EXTRAIT DU DOCUMENT:

7. À l'appui de ses conclusions tendant à l'annulation de l'ordonnance litigieuse, le SMEAM, qui, comme il a été dit au point 3, n'a pas produit en première instance, se borne à soutenir que les créances de la société intimée ne sont pas fondées ou, à tout le moins, qu'elles sont sérieusement contestables, sans aucune autre précision. Dans ces conditions, le syndicat mixte appelant ne peut utilement soutenir que c'est à tort qu'il a été condamné par le premier juge à verser les provisions contestées à la société intimée.
Sur l'application de l'article L. 761-1 du code de la justice administrative :
8. Les dispositions de l'article L. 761-1 du code de justice administrative font obstacle à ce que soit mise à la charge de la société Colas Mayotte, qui n'est pas partie perdante à l'instance, la somme que demande le SMEAM au titre des frais exposés par lui et non compris dans les dépens...

[Données de coordonnées des éléments]
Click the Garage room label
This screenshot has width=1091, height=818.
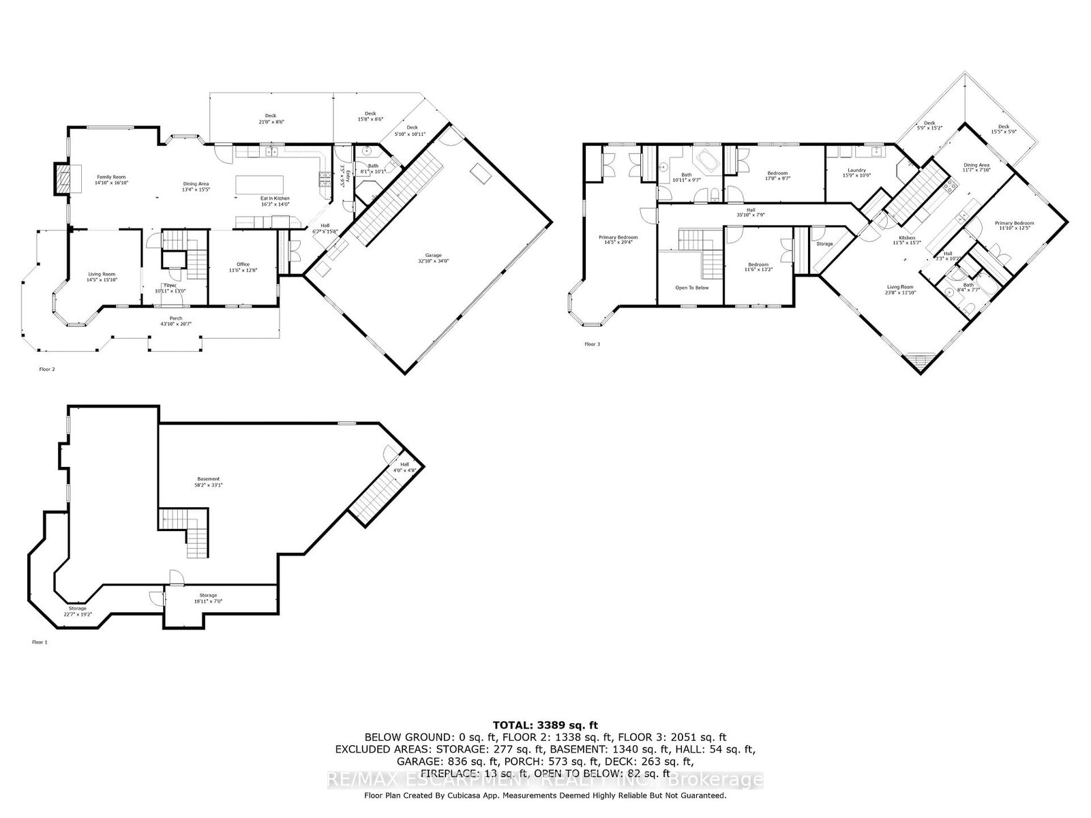tap(434, 256)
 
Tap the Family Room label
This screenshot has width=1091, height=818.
tap(110, 177)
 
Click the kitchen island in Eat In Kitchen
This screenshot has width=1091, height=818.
tap(259, 185)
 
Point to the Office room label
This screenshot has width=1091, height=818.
tap(243, 264)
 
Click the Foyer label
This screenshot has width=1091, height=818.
tap(170, 285)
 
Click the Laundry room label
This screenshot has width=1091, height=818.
tap(857, 170)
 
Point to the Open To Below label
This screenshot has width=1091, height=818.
tap(691, 288)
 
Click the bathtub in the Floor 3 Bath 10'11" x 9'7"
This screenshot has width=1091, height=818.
tap(703, 164)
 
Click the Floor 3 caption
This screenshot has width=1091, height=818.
tap(592, 344)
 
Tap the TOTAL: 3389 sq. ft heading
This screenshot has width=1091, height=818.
tap(545, 725)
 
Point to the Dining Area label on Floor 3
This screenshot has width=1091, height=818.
tap(976, 165)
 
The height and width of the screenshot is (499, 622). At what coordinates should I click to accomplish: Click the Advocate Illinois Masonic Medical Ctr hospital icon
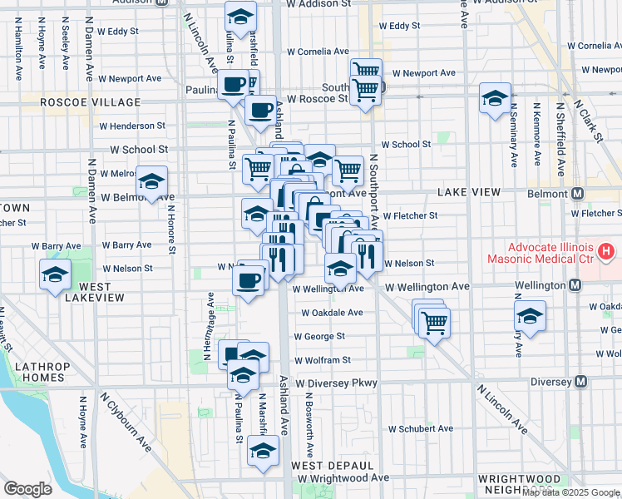[606, 250]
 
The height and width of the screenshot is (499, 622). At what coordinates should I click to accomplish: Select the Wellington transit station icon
[574, 285]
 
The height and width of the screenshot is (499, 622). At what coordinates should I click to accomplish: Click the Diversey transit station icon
[581, 383]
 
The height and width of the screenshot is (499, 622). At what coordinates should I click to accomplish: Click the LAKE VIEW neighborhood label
[469, 192]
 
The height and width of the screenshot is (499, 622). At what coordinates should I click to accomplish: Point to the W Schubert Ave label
[420, 428]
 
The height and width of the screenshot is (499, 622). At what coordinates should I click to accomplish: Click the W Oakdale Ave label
[332, 313]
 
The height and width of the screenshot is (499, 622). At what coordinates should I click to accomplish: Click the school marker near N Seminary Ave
[529, 316]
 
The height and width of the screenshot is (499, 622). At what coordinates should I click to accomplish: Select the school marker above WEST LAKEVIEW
[56, 274]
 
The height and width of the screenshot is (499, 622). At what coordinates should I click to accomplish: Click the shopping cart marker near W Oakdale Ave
[434, 321]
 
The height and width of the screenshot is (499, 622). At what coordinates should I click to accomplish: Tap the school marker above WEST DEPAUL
[264, 452]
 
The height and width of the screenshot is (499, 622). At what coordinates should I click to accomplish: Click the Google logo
[27, 489]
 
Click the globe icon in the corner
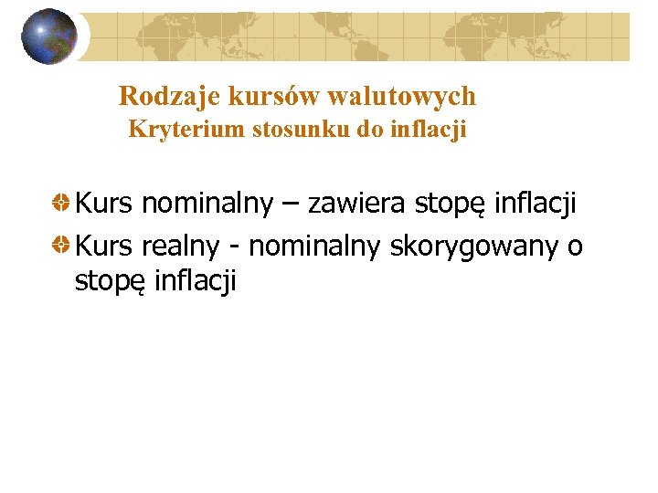tap(49, 37)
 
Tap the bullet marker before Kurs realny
tap(60, 246)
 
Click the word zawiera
tap(357, 203)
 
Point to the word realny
tap(181, 246)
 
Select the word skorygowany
tap(475, 246)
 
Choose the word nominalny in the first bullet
tap(207, 203)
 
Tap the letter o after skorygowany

TRAVAIL À RÉALISER:
- A) Recopiez à l'identique le passage de l'extrait allant de "7. À l'appui" à "la société intimée.".
- B) Condensez le paragraphe de l'extrait qui commence par « 7. À l'appui de ses conclusions » en conservant ses faits essentiels.

RÉPONSES PAR TÂCHE:
- A)
7. À l'appui de ses conclusions tendant à l'annulation de l'ordonnance litigieuse, le SMEAM, qui, comme il a été dit au point 3, n'a pas produit en première instance, se borne à soutenir que les créances de la société intimée ne sont pas fondées ou, à tout le moins, qu'elles sont sérieusement contestables, sans aucune autre précision. Dans ces conditions, le syndicat mixte appelant ne peut utilement soutenir que c'est à tort qu'il a été condamné par le premier juge à verser les provisions contestées à la société intimée.

- B) Le SMEAM n'a pas produit en première instance. Pour demander l'annulation de l'ordonnance litigieuse, il se contente d'affirmer, sans autre précision, que les créances de la société intimée sont infondées ou, au moins, sérieusement contestables. Il ne peut donc pas utilement soutenir que le premier juge l'a condamné à tort à verser les provisions contestées.